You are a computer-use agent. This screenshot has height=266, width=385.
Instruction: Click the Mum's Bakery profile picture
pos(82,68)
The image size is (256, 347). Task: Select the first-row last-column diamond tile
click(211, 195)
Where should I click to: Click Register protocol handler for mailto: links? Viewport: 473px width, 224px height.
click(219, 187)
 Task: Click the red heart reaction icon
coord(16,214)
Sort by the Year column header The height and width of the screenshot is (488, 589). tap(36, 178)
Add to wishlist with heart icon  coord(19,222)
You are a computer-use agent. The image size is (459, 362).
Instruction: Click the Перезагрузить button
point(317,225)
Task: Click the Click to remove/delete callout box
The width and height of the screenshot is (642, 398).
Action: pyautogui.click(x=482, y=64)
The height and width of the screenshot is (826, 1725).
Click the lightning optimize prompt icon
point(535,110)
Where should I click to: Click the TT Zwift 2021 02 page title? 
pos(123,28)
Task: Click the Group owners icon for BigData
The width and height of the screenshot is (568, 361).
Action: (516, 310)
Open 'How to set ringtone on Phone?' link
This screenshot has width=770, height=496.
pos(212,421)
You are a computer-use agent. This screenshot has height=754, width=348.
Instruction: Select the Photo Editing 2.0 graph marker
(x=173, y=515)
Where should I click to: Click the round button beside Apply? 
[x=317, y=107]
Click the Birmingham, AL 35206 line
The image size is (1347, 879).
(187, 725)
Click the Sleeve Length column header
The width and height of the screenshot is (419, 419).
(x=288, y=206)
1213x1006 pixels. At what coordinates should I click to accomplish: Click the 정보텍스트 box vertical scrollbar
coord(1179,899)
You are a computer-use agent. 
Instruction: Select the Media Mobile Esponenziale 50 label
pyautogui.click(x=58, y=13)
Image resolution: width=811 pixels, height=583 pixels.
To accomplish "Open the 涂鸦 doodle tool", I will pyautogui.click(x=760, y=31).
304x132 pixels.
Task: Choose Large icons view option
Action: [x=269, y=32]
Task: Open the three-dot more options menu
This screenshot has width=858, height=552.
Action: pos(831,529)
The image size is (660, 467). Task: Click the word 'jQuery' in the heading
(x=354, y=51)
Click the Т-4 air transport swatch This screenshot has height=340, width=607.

* * *

# ACTIVITY
Go through the records above and repeat each one exactly.

# EXPECTED OUTPUT
You are a computer-use agent. This screenshot has height=266, width=385.
Instruction: Click the Mum's Bakery profile picture
pos(82,68)
The image size is (256, 347). Task: Select the first-row last-column diamond tile
click(211, 195)
Where should I click to: Click Register protocol handler for mailto: links? Viewport: 473px width, 224px height.
click(219, 187)
 Task: Click the red heart reaction icon
coord(16,214)
Sort by the Year column header The height and width of the screenshot is (488, 589). tap(36, 178)
Add to wishlist with heart icon  coord(19,222)
You are a computer-use agent. The image size is (459, 362).
Instruction: Click the Перезагрузить button
point(317,225)
Task: Click the Click to remove/delete callout box
The width and height of the screenshot is (642, 398).
Action: pyautogui.click(x=482, y=64)
The height and width of the screenshot is (826, 1725).
Click the lightning optimize prompt icon
point(535,110)
Where should I click to: Click the TT Zwift 2021 02 page title? 
pos(123,28)
Task: Click the Group owners icon for BigData
The width and height of the screenshot is (568, 361).
Action: (516, 310)
Open 'How to set ringtone on Phone?' link
This screenshot has width=770, height=496.
pos(212,421)
You are a computer-use agent. This screenshot has height=754, width=348.
Instruction: Select the Photo Editing 2.0 graph marker
(x=173, y=515)
Where should I click to: Click the round button beside Apply? 
[x=317, y=107]
Click the Birmingham, AL 35206 line
The image size is (1347, 879).
(187, 725)
Click the Sleeve Length column header
The width and height of the screenshot is (419, 419).
(x=288, y=206)
1213x1006 pixels. At what coordinates should I click to accomplish: Click the 정보텍스트 box vertical scrollbar
coord(1179,899)
You are a computer-use agent. 
Instruction: Select the Media Mobile Esponenziale 50 label
pyautogui.click(x=58, y=13)
Image resolution: width=811 pixels, height=583 pixels.
To accomplish "Open the 涂鸦 doodle tool", I will pyautogui.click(x=760, y=31).
304x132 pixels.
Task: Choose Large icons view option
Action: [x=269, y=32]
Task: Open the three-dot more options menu
This screenshot has width=858, height=552.
Action: pos(831,529)
The image size is (660, 467). Task: Click the word 'jQuery' in the heading
(x=354, y=51)
Click the Т-4 air transport swatch This screenshot has height=340, width=607.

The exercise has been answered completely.